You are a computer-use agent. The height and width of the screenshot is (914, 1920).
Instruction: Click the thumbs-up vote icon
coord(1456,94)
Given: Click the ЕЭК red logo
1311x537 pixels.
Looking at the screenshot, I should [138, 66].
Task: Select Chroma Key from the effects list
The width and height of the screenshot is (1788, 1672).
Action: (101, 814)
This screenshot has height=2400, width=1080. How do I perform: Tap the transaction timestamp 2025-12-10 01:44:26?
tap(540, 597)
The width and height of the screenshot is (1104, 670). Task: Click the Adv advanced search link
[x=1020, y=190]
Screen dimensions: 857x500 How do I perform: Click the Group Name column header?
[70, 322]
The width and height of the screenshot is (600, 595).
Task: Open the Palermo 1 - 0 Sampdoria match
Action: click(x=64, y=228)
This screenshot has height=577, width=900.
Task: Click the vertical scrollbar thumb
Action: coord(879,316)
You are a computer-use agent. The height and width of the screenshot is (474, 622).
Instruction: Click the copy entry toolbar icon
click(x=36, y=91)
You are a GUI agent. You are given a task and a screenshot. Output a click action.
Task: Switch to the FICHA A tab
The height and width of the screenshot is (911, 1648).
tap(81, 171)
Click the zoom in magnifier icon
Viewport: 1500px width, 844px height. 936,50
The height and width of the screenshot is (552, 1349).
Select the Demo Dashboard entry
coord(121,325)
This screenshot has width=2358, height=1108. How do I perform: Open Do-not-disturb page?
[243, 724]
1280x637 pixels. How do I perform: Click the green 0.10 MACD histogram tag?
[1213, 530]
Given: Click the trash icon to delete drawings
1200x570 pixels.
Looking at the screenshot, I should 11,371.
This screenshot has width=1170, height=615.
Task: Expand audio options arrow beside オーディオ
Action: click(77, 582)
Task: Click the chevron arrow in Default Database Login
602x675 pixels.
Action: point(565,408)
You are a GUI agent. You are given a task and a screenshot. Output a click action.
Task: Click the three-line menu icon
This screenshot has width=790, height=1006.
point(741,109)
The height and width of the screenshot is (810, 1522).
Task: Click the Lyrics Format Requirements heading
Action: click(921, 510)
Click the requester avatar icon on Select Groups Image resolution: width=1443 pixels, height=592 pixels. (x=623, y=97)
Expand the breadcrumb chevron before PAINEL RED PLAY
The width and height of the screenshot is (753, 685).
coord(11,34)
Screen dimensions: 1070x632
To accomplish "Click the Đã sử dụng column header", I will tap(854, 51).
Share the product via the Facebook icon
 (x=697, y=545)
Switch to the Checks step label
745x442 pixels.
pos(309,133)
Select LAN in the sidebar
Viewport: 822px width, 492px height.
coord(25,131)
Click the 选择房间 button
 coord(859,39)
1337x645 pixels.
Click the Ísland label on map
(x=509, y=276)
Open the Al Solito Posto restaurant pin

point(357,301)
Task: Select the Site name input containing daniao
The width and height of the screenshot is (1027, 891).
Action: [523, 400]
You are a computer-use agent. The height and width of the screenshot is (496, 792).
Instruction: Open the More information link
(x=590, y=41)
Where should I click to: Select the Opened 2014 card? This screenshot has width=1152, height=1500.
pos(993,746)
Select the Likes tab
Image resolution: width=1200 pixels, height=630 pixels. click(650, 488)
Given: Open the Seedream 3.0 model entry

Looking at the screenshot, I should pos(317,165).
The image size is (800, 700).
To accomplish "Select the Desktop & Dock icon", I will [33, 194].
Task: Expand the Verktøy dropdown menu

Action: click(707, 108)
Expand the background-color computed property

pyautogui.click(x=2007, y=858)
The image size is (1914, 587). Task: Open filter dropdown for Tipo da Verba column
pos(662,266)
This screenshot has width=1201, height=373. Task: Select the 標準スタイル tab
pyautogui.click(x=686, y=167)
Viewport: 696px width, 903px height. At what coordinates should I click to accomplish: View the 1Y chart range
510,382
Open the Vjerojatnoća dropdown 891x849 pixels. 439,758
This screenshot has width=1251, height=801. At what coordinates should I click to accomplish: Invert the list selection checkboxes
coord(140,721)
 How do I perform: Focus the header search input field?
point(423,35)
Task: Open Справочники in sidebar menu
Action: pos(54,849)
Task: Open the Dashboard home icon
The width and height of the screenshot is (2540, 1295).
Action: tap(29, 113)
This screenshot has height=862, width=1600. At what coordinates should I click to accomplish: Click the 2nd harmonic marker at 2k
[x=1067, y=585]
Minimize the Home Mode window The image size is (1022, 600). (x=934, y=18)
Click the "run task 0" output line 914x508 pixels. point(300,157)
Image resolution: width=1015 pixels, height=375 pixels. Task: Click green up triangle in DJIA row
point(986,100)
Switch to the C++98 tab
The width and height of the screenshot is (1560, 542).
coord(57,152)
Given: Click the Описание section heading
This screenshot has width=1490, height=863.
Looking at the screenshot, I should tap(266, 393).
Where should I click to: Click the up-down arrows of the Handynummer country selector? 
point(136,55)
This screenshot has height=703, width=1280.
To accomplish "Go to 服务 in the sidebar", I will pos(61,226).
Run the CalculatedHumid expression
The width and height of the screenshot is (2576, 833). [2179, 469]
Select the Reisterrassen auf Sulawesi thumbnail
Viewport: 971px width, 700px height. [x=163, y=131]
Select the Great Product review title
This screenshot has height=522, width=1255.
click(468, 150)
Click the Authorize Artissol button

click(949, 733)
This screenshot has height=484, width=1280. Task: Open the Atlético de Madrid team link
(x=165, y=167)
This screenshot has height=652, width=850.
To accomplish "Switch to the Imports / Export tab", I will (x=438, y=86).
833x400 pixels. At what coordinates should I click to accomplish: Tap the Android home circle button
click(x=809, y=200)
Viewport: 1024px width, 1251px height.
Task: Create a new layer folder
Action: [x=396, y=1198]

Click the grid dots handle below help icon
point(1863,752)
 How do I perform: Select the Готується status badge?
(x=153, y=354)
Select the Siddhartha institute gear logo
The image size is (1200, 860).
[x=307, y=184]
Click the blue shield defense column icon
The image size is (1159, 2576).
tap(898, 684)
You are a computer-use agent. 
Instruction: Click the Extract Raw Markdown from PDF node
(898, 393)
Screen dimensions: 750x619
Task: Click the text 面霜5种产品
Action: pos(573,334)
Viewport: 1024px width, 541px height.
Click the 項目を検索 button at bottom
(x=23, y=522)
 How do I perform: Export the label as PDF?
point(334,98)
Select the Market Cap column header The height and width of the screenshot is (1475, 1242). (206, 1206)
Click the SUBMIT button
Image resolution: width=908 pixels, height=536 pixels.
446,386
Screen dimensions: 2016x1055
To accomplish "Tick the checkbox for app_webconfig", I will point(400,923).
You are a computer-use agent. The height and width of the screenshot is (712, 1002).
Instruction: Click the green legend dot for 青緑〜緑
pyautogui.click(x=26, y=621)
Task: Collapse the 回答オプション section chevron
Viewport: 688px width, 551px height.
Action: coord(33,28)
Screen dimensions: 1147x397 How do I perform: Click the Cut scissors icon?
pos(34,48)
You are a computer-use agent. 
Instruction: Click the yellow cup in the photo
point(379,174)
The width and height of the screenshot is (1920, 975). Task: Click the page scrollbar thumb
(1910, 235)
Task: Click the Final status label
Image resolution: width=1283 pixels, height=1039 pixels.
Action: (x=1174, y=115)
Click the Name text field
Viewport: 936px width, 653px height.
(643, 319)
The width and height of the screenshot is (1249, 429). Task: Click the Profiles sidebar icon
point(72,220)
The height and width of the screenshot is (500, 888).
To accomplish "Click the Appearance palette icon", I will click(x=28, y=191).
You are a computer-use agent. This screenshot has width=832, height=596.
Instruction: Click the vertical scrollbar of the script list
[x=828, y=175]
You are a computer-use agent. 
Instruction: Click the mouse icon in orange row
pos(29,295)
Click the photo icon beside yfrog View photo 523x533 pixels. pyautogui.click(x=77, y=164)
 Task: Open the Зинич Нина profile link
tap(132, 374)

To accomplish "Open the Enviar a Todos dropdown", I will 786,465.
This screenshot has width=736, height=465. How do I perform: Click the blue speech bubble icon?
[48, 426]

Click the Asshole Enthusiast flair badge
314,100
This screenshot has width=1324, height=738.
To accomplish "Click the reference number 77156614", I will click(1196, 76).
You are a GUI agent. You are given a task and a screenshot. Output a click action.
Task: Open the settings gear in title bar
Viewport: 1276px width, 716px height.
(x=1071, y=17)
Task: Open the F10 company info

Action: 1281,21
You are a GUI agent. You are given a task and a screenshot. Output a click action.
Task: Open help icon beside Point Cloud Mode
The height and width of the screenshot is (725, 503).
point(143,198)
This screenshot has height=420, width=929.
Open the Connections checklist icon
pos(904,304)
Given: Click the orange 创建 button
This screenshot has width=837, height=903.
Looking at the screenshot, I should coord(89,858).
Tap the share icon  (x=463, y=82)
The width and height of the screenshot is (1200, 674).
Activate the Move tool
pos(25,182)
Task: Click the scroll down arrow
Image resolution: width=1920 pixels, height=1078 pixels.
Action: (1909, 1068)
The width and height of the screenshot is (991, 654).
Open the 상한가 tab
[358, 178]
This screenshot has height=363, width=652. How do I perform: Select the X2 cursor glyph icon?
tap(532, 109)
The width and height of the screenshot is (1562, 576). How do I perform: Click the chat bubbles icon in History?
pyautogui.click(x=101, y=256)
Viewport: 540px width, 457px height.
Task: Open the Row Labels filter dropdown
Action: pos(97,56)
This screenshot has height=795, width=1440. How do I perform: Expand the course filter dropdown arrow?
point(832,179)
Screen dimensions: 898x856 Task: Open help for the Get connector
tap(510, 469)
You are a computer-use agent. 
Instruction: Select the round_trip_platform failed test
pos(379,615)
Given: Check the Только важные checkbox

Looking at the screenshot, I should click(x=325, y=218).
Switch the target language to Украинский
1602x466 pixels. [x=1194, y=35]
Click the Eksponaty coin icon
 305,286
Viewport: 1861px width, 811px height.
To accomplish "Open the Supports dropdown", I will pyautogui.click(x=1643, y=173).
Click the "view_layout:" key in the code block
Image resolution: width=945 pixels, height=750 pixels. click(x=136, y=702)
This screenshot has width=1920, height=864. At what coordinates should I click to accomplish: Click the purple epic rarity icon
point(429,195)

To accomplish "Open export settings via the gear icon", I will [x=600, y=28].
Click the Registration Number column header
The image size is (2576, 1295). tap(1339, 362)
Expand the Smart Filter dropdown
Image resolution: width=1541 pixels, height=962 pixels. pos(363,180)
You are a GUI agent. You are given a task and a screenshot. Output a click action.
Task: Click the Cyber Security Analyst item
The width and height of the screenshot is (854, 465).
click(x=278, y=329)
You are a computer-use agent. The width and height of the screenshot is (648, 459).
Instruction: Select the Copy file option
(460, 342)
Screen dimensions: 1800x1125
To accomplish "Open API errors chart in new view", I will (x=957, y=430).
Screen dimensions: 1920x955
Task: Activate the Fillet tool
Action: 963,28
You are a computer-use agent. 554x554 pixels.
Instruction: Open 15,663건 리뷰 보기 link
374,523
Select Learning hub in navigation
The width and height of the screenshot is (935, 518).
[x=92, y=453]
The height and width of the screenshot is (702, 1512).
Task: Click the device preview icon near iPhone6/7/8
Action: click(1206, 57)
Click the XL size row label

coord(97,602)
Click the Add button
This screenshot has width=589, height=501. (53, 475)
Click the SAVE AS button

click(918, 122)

+--

WHAT TO DO
Gather each line in these records that contains the string "gear".

SOLUTION
Select the Siddhartha institute gear logo
Task: Open the settings gear in title bar
To accomplish "Open export settings via the gear icon", I will [x=600, y=28].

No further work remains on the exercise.